Butterfinger BB's

Marble-sized spheres of Butterfinger — crispy peanut-butter core wrapped in chocolate — sold in resealable pouches and at movie-theater counters. The Simpsons were the face: Homer eternally scheming to get at Bart's stash, Bart warning that nobody better lay a finger on his Butterfinger. Launched in 1992, discontinued in 2006 with no explanation — and fans never stopped asking for a comeback.

Nestlé acquired the Butterfinger brand from RJR Nabisco in February 1990, and two years later launched BB's as a poppable, shareable take on the flagship bar. The timing was shrewd: the Simpsons had been running Butterfinger ads since 1988, and starting in 1992, BB's got their own spots, turning the candy into a cultural artifact. Homer's desperation and Bart's defiant ownership made the product unmissable on 90s TV.

By the mid-90s, BB's lived in two ecosystems: theater lobbies (where they competed with popcorn for snacking real estate) and home pantries, where the resealable pouch meant a stash that could last days or get demolished in an afternoon. The Simpsons connection ran straight through 2001, keeping BB's in the cultural consciousness longer than most candy experiments.

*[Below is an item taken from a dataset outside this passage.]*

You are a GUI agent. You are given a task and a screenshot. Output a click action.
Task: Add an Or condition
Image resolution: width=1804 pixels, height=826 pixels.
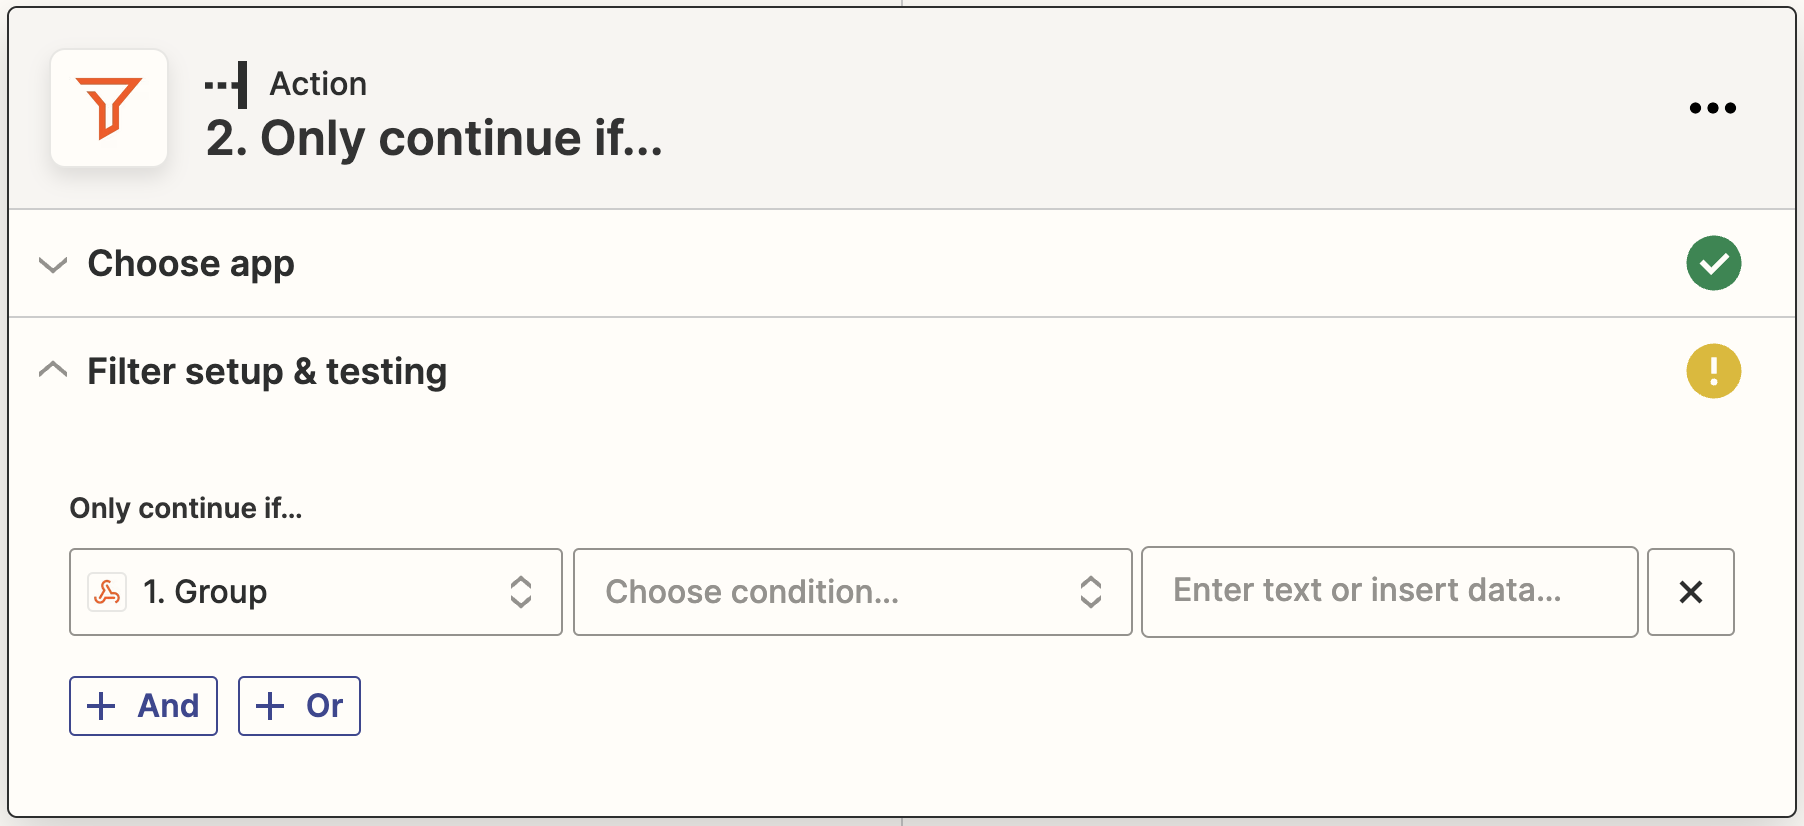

Nestlé never explained the 2006 discontinuation. Fans have their theories — chief among them the melting problem, since a bag left in a locker or a warm pocket had a way of fusing into one solid Butterfinger boulder — plus the usual suspects of slipping sales and market shift. The company introduced Butterfinger Bites in 2009 — chunk-shaped, not spheres — but they weren't the same. Fans have petitioned for a true BB's comeback ever since, and the candy remains one of the 90s' most-mourned discontinued treats. Butterfinger itself has belonged to Ferrero since 2018.